RECORDED INFORMATION
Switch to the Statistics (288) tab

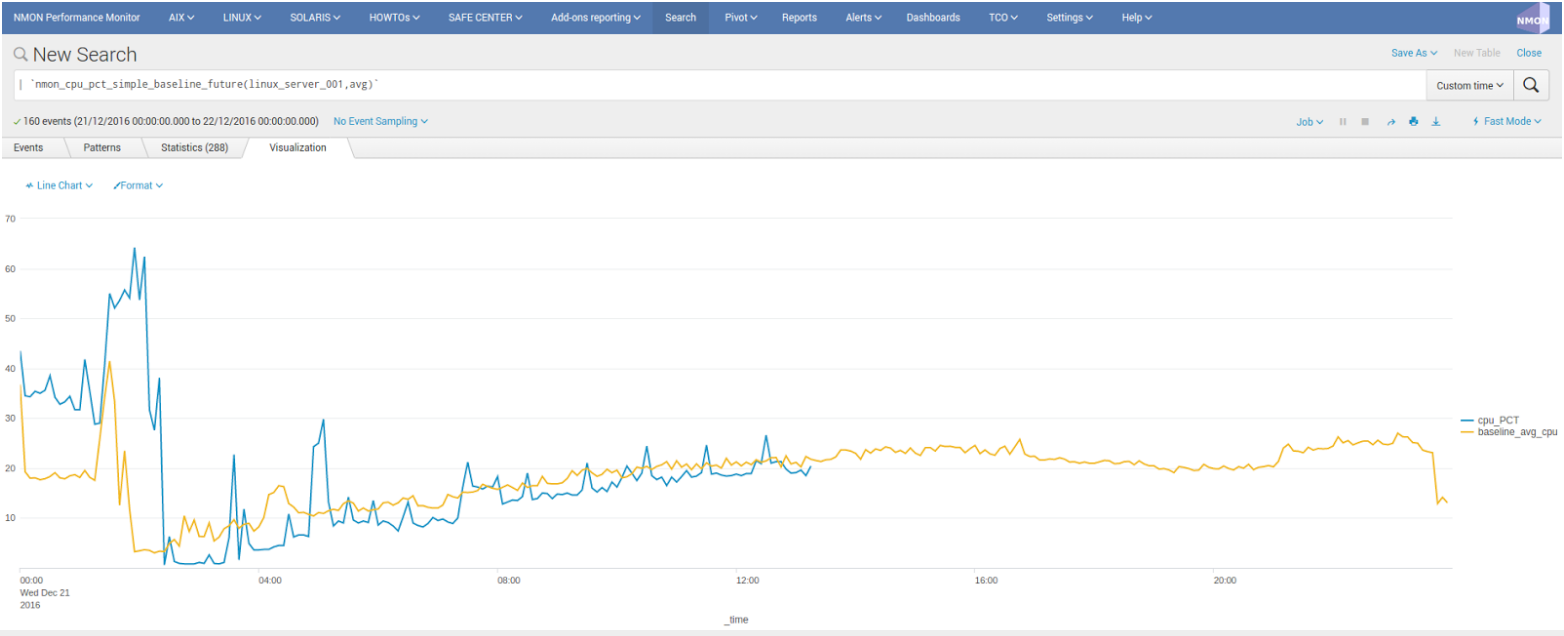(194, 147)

--

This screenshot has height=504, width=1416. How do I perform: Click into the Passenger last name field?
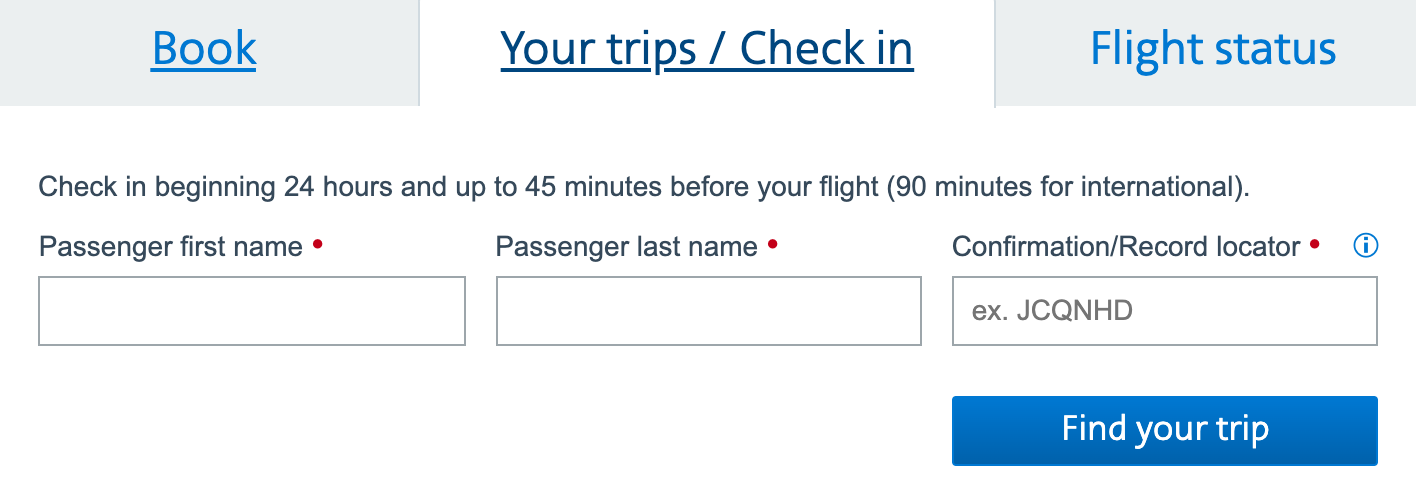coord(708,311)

--

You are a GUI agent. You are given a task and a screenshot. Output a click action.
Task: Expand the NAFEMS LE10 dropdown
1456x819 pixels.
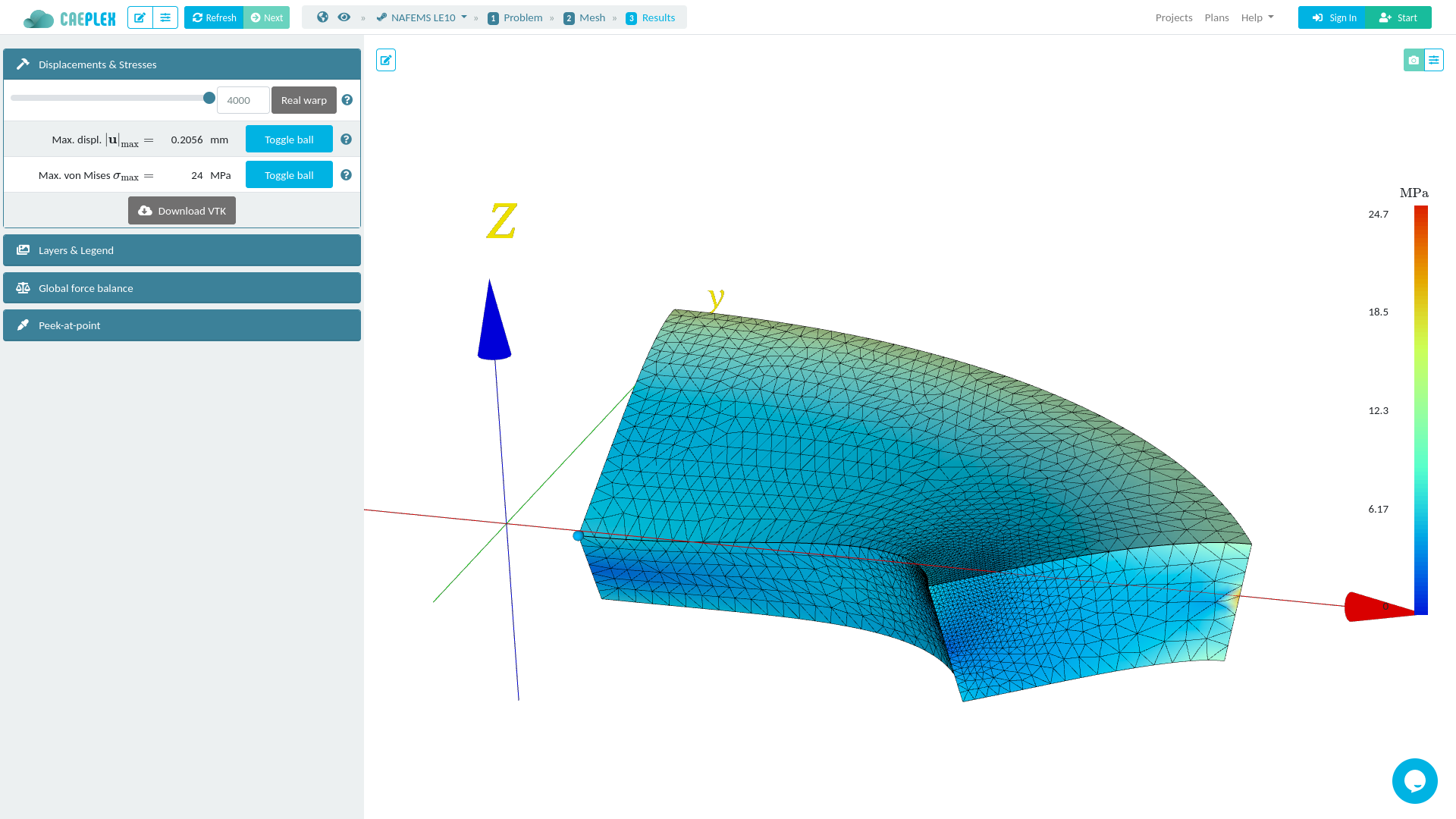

BRIEF
Of the entries above, repeat exactly the lines from the line with "Task: Expand the NAFEMS LE10 dropdown" through the line with "1456x819 pixels.", both of them included.

WRITTEN ANSWER
Task: Expand the NAFEMS LE10 dropdown
1456x819 pixels.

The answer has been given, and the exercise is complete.